▸ Things to do
A. In the shortform below on superintelligence and AI safety, what does S_n stand for?
B. Rewrite the paragraph in the shortform below on superintelligence and AI safety that begins "By remaining in the present" as a shorter paragraph that keeps its main facts.

▸ Text
====
Ram Potham's Shortform
post by Ram Potham (ram-potham) · 2025-03-23T15:08:10.996Z · LW · GW · 4 commentsContents
4 comments
4 comments
Comments sorted by top scores.
comment by Ram Potham (ram-potham) · 2025-04-04T20:55:58.904Z · LW(p) · GW(p)
I believe we are doomed from superintelligence but I'm not sad.
There are simply too many [LW · GW] reasons why alignment will fail. We can assign a probability p(S_n aligned | S_{n-1} aligned) where S_n is the next level of superintelligence. This probability is less than 1.
As long as misalignment keeps increasing and superintelligence iterates on itself exponentially fast, we are bound to get misaligned superintelligence. Misalignment can decrease due to generalizability, but we have no way of knowing if that's the case and is optimistic to think so.
The misaligned superintelligence will destroy humanity. This can lead to a lot of fear or wish to die with dignity [LW · GW] but that misses the point.
We only live in the present, not the past nor the future. We know the future is not optimistic but that doesn't matter, because we live in the present and we constantly work on making the present better by expected value.
By remaining in the present, we can make the best decisions and put all of our effort into AI safety. We are not attached to the outcome of our work because we live in the present. But, we still model the best decision to make.
We model that our work on AI safety is the best decision because it buys us more time by expected value. And, maybe, we can buy enough time to upload our mind to a device so our continuation lives on despite our demise.
Then, even knowing the future is bad, we remain happy in the present working on AI safety.
comment by Ram Potham (ram-potham) · 2025-03-23T21:01:07.146Z · LW(p) · GW(p)
Current alignment methods like RLHF and Constitutional AI often use human evaluators. But these samples might not truly represent humanity or its diverse values. How can we model all human preferences with limited compute?
====
▸ Supplied information
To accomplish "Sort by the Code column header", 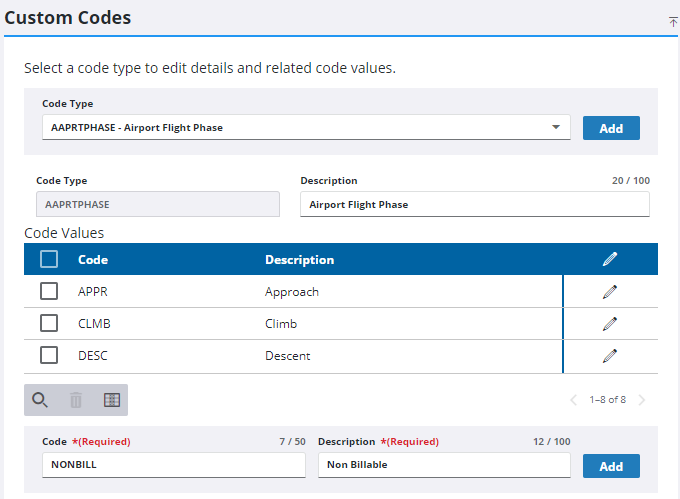I will point(93,260).
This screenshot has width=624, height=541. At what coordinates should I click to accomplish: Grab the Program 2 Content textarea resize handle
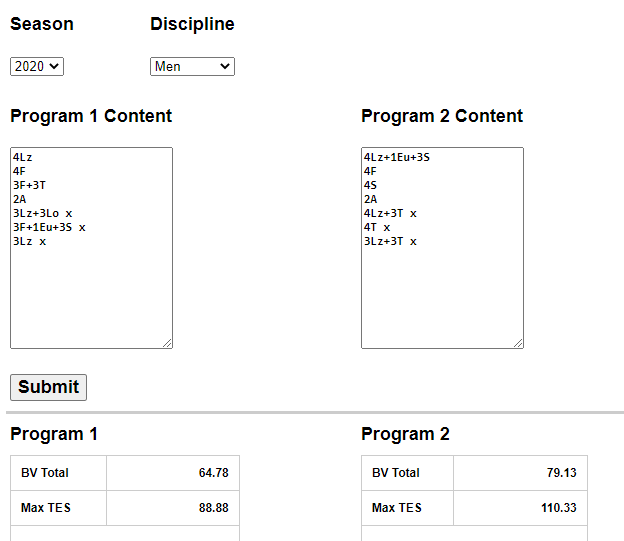[518, 343]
====
▸ List of answers
A. S_n is the next level of superintelligence.

B. Staying in the present lets us make the best decisions and put all our effort into AI safety. Because we live in the present, we are not attached to the outcome of our work, though we still model the best decision to make.